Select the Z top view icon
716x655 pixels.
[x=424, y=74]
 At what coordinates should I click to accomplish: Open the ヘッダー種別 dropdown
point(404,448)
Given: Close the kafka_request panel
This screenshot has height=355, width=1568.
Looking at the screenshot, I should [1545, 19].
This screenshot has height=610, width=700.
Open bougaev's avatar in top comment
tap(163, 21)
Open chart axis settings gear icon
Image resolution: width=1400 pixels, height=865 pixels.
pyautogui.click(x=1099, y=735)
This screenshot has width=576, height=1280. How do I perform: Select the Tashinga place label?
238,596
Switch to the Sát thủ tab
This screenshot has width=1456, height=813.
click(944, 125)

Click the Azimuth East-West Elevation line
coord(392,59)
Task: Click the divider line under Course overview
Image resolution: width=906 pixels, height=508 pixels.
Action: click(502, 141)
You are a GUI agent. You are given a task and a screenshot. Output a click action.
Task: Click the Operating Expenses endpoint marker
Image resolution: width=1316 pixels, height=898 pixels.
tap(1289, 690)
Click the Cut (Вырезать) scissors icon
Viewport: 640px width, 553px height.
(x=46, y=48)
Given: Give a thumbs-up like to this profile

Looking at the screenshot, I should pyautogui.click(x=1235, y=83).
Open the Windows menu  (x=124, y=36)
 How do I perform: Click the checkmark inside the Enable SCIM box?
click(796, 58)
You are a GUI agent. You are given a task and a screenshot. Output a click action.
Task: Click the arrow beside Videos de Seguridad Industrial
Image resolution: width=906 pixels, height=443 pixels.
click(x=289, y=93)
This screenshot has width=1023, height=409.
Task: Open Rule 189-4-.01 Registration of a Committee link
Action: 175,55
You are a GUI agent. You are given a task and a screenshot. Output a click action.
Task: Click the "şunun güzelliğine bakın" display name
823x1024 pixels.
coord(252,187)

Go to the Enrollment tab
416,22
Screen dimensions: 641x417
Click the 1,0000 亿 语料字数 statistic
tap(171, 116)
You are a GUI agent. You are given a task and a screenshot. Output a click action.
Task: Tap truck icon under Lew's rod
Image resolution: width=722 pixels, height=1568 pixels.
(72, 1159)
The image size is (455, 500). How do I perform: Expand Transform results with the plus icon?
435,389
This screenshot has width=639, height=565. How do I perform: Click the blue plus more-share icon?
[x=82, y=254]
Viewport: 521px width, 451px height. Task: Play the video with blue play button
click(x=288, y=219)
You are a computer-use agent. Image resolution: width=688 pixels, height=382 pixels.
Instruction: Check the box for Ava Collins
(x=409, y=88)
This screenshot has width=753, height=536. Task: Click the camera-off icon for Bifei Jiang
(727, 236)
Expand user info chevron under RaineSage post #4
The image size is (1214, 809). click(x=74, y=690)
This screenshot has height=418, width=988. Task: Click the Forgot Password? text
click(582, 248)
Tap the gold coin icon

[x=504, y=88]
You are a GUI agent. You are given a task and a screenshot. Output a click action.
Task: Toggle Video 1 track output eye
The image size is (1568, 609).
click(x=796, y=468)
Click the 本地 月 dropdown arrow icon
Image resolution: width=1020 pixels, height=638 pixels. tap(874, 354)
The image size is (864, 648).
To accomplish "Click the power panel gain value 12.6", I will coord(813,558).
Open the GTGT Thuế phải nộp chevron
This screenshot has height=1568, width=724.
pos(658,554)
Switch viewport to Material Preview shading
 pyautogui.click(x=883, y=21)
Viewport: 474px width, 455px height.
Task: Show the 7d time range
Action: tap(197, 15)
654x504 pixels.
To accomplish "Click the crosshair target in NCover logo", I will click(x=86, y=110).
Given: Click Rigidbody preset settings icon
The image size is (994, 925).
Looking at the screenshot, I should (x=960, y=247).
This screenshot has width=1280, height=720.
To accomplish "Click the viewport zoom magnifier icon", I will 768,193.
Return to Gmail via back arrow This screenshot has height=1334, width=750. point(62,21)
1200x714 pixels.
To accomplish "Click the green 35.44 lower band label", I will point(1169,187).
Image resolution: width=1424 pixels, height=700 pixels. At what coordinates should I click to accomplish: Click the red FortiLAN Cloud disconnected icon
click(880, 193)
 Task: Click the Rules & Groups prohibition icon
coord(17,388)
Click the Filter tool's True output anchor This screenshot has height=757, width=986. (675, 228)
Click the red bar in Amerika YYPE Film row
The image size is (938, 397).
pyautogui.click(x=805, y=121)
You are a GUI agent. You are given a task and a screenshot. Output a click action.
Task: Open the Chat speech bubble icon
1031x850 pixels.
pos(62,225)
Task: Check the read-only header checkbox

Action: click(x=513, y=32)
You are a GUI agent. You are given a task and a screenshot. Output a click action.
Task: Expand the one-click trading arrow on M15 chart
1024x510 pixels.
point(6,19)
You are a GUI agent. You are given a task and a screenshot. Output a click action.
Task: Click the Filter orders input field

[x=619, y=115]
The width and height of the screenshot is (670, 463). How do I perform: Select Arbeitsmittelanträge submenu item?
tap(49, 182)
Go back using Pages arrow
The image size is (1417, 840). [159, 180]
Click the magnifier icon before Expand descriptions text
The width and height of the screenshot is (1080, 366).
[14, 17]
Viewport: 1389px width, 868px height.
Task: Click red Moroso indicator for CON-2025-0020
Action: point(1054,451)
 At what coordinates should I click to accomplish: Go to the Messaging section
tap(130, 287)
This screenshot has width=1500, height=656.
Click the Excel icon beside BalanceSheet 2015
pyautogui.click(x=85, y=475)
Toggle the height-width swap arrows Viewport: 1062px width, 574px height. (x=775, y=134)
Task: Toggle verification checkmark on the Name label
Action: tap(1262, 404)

- [YOUR GOAL]: The expected answer is only a number: the count of lines in this listing that contain the string "will".

- [SOLVED PROBLEM]: 4